2024年02月20日 18時25分08秒 | フィリピン
Bicol地方の状況に続き、本日はCalabarzon地方の状況について述べますが、Calabarzon地方はマニラ首都圏東方から南方にかけて近接する数州のエリアからルソン島南東部に位置するBicol地方に挟まれた地域で、フィリピン国鉄(PNR)の現在運行されている区間においてはCalamba〜San Pablo〜Lucenaがその区間に該当します。
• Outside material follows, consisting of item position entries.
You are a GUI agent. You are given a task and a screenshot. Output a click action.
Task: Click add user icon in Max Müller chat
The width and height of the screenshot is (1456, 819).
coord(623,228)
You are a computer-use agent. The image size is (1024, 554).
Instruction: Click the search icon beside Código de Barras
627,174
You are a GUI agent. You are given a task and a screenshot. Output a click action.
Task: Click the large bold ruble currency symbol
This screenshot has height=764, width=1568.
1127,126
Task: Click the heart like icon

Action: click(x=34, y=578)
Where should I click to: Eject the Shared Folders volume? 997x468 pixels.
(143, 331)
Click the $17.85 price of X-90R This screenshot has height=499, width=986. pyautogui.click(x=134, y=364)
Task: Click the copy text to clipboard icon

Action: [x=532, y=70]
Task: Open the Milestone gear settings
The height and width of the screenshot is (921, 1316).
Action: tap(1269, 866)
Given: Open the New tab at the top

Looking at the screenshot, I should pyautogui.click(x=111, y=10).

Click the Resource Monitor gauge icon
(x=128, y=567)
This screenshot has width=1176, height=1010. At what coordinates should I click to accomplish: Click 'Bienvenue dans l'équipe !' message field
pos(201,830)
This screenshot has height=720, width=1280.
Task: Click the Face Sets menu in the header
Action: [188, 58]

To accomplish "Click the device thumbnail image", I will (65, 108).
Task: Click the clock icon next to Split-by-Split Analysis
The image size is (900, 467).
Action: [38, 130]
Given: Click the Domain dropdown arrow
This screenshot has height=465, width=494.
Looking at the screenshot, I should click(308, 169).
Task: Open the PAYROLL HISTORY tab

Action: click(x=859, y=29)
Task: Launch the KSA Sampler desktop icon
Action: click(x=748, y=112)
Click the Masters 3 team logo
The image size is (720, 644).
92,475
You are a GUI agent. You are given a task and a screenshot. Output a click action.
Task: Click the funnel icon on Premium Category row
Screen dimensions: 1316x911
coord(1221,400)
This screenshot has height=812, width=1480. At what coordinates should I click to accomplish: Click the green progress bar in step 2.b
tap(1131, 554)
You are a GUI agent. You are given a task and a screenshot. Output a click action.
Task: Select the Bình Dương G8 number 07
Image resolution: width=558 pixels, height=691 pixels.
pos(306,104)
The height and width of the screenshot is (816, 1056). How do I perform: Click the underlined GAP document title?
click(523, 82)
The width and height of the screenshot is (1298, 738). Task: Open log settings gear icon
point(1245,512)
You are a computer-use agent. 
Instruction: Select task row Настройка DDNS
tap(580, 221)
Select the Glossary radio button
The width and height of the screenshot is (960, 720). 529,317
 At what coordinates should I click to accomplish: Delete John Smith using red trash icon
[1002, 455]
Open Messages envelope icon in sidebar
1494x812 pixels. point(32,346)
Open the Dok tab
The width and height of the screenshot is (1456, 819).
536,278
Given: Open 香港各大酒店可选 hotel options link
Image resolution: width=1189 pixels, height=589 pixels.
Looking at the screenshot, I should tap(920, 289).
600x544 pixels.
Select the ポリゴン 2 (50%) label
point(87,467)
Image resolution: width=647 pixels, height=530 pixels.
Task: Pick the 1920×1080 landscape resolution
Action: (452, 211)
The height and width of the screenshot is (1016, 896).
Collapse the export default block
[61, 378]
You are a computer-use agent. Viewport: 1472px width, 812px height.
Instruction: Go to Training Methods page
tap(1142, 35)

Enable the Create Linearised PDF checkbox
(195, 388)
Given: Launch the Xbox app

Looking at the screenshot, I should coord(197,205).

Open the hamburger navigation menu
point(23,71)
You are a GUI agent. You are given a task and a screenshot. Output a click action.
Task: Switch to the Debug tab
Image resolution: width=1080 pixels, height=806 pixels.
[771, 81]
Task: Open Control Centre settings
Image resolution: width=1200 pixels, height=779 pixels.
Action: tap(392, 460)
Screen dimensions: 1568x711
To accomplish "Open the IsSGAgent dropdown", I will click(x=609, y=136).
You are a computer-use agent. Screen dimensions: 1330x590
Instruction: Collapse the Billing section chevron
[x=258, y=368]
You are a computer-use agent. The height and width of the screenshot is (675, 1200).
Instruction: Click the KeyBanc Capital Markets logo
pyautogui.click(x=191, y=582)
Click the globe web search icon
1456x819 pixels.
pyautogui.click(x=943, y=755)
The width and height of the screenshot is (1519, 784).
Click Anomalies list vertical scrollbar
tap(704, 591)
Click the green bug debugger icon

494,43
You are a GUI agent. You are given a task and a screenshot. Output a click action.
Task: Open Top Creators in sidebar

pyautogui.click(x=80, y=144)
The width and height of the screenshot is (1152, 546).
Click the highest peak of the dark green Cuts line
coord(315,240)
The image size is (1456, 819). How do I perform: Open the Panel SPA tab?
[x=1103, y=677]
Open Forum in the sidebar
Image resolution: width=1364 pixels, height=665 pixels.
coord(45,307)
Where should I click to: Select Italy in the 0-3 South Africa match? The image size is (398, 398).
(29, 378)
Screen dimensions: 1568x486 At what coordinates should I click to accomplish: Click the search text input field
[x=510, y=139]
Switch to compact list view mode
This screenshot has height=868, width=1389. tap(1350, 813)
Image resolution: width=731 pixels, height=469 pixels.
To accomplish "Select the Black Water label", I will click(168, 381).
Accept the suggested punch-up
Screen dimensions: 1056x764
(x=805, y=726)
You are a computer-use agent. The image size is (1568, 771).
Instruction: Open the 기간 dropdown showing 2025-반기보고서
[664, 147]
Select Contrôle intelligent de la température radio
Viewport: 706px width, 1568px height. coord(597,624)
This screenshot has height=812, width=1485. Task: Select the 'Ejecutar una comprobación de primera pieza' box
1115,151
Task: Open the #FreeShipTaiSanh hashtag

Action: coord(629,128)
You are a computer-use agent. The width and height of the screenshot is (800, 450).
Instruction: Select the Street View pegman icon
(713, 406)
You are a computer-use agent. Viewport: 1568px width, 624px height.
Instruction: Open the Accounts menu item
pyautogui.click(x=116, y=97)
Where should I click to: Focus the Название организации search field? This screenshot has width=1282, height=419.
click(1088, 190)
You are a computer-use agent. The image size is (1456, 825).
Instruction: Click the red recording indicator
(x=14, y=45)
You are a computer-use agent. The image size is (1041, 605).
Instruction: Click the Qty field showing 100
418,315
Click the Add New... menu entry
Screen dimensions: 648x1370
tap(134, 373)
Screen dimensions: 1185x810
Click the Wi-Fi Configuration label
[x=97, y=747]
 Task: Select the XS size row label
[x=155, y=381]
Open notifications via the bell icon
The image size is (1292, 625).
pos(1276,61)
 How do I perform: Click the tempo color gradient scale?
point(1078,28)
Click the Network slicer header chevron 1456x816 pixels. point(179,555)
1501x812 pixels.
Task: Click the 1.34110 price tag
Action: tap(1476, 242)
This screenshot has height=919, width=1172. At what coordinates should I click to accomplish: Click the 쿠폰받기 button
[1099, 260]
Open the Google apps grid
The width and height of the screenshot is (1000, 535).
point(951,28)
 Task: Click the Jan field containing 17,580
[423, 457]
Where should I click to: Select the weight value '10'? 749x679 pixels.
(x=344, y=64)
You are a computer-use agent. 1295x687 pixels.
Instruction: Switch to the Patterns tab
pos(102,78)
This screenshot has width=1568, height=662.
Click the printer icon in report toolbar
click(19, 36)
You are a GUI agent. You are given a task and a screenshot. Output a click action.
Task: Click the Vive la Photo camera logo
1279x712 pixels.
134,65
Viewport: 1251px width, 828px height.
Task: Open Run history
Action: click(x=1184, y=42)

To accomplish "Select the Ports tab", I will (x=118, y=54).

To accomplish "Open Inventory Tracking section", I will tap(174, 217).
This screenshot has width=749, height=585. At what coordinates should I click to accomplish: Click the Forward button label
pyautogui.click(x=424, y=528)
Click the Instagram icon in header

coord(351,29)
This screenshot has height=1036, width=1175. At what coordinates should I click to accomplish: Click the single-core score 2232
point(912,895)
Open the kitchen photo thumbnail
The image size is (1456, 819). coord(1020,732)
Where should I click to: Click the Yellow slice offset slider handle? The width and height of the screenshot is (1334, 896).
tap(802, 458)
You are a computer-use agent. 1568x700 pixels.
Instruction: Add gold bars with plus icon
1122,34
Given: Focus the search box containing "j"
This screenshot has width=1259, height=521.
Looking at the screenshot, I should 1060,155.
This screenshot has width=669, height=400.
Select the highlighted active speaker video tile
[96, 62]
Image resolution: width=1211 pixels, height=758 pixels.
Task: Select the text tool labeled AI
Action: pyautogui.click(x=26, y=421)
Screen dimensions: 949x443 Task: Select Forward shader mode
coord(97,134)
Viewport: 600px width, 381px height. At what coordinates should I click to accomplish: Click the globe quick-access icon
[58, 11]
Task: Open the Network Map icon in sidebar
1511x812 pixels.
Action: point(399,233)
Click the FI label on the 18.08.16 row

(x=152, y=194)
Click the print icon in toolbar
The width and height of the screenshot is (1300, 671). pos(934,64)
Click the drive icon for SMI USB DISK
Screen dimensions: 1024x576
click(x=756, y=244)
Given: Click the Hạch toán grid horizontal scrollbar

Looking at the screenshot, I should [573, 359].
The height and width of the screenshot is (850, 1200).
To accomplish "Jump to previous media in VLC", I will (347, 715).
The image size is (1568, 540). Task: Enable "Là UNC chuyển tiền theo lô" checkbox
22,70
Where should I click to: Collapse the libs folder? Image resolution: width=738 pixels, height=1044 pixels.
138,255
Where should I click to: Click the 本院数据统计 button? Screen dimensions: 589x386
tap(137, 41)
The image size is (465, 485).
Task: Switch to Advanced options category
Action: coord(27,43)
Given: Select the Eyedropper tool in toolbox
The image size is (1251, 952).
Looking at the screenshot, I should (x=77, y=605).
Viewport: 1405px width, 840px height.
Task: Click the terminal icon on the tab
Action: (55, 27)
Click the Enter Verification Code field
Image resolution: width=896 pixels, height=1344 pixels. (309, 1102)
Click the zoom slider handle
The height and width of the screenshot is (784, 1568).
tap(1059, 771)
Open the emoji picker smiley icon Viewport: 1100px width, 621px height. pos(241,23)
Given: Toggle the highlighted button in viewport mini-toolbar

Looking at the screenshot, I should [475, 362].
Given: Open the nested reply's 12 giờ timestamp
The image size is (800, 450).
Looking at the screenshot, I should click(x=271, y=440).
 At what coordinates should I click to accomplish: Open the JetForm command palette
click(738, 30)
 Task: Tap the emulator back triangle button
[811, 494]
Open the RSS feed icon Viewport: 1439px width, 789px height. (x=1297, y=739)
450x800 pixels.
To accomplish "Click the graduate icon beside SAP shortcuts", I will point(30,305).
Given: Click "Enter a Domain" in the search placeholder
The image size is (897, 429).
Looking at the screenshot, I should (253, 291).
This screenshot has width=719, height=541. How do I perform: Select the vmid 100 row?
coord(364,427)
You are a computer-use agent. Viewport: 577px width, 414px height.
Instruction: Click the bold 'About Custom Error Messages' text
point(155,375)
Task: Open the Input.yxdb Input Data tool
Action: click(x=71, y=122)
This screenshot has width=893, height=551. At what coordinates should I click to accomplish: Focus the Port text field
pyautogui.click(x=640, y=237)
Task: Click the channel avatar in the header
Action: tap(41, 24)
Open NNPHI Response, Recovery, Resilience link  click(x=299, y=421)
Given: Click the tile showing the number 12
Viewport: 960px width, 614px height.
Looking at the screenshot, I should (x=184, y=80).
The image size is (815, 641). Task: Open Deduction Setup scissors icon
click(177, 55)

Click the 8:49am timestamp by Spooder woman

2023年7月27日朝の出来事については前回述べたとおりで、前日と同様に朝食後に再びNaga駅で1時間ほど観察したあと、次の目的地Lucenaをバスで目指します。
LucenaまではNagaからおよそ200kmあり、Lucena17:50発の列車に乗車し、San Pabloまで行くことになっていましたが、バスのチケットは取っておらず、しかも時刻は10時近くということで、この列車に今日のうちに乗車できるかどうか微妙でした。バスターミナルに行ってみるとLegazpi方面からマニラ方面に向かうバスが到着しているので、車掌に聞いてみたところ私ども3人分の席はあるので乗り込み、バスは10時30分頃に出発しましたが、およそ6時間でLucenaに到着できるのか微妙という感じでした。途中、この乗車したバスにはなぜか昼食の食事休憩もなく、パンクなどのアクシデントにも見舞われず済んだことから16時頃にLucenaに到着し、あとはトライシケルに乗車して駅に向かいました。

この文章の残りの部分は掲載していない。